Information Start Marker
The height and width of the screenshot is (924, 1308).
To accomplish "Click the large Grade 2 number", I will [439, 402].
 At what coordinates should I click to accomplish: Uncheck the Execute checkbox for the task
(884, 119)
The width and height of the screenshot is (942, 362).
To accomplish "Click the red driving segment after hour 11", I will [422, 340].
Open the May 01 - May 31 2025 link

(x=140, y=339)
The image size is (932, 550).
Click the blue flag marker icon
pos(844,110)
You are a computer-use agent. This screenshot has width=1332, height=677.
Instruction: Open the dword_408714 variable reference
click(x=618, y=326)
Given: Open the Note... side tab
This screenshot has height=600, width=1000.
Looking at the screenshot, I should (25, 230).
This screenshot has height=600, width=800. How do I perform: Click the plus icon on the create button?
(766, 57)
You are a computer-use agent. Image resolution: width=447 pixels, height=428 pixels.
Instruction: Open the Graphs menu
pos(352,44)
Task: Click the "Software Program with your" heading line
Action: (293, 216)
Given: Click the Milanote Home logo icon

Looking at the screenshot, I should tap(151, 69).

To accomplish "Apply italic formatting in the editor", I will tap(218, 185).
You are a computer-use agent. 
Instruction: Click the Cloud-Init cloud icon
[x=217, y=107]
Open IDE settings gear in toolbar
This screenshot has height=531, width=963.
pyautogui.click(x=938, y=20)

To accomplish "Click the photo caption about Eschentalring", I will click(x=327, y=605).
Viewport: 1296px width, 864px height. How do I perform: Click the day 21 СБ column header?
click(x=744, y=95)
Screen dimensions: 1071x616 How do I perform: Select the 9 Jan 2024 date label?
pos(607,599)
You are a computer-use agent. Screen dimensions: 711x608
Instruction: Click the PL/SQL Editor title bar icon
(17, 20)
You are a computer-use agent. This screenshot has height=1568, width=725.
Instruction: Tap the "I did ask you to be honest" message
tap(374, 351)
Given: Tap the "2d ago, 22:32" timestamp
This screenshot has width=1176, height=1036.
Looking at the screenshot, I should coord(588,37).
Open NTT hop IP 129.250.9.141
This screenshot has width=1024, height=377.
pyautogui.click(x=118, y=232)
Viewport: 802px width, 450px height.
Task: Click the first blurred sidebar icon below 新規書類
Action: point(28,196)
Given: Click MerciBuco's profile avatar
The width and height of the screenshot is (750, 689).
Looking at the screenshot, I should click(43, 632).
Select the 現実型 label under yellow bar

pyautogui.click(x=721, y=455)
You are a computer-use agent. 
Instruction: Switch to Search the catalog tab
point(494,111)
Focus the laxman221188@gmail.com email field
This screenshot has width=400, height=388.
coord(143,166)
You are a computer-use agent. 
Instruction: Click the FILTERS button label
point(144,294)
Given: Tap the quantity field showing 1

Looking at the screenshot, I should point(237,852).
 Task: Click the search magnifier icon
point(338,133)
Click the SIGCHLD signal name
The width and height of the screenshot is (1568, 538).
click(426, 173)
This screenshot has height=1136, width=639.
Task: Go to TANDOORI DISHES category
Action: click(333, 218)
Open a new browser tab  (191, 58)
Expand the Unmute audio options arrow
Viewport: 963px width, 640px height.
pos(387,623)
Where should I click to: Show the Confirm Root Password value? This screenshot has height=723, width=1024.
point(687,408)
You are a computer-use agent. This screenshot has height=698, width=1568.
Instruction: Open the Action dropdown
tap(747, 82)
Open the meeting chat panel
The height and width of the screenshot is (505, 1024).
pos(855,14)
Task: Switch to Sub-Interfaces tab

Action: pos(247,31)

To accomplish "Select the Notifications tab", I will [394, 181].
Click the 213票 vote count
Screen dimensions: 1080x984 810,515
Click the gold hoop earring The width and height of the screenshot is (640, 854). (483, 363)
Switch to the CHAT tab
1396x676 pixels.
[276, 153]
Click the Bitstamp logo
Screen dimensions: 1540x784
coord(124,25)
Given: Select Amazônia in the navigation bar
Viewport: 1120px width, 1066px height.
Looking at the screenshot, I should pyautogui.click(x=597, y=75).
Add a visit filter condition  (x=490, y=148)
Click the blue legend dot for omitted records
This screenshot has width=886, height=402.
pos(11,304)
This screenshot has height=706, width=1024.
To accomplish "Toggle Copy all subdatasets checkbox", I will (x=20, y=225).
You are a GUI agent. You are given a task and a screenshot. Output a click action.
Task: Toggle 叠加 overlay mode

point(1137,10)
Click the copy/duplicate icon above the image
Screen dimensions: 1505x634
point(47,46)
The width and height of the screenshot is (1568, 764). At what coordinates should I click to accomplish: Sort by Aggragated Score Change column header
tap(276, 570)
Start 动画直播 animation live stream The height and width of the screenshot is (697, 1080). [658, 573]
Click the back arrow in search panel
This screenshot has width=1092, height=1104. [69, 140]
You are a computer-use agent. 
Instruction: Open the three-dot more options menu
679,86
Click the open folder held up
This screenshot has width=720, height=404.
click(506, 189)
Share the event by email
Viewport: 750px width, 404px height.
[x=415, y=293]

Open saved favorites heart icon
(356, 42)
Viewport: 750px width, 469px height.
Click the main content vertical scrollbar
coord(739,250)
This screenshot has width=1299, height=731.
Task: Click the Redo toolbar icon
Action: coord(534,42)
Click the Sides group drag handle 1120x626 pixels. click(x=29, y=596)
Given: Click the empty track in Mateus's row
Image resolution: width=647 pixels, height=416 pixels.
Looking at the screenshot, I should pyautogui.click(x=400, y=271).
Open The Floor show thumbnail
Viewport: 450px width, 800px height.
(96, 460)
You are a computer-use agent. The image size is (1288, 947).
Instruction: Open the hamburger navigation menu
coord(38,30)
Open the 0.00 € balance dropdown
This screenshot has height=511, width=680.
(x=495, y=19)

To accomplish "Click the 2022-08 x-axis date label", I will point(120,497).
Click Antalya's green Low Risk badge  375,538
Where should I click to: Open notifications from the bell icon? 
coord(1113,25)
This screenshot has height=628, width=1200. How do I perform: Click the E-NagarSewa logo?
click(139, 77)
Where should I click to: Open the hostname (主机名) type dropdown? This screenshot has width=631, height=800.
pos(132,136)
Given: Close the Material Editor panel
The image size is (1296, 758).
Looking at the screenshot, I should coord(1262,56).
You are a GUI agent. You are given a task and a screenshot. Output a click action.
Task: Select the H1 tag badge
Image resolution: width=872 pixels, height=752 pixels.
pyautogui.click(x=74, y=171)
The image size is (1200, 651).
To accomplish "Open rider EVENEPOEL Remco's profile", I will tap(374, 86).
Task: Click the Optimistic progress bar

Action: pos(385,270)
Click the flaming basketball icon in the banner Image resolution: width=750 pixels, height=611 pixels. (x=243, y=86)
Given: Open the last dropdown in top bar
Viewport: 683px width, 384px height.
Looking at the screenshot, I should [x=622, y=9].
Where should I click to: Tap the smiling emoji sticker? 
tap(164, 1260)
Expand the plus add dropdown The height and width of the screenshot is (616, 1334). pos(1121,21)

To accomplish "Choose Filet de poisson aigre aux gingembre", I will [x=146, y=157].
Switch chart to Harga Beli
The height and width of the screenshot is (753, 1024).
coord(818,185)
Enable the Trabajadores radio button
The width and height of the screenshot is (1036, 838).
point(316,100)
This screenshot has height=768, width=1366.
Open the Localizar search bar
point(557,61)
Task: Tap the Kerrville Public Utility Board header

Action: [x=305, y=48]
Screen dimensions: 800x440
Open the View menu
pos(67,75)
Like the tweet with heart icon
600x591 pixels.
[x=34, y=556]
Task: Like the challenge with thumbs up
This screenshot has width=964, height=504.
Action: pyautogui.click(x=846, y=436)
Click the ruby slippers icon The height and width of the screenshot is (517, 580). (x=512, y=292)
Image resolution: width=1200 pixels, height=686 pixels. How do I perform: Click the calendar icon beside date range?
Information End Marker
» Task details: Please filter the data down to the lines containing the word "profile".

» Answer section:
Given: Click MerciBuco's profile avatar
To accomplish "Open rider EVENEPOEL Remco's profile", I will tap(374, 86).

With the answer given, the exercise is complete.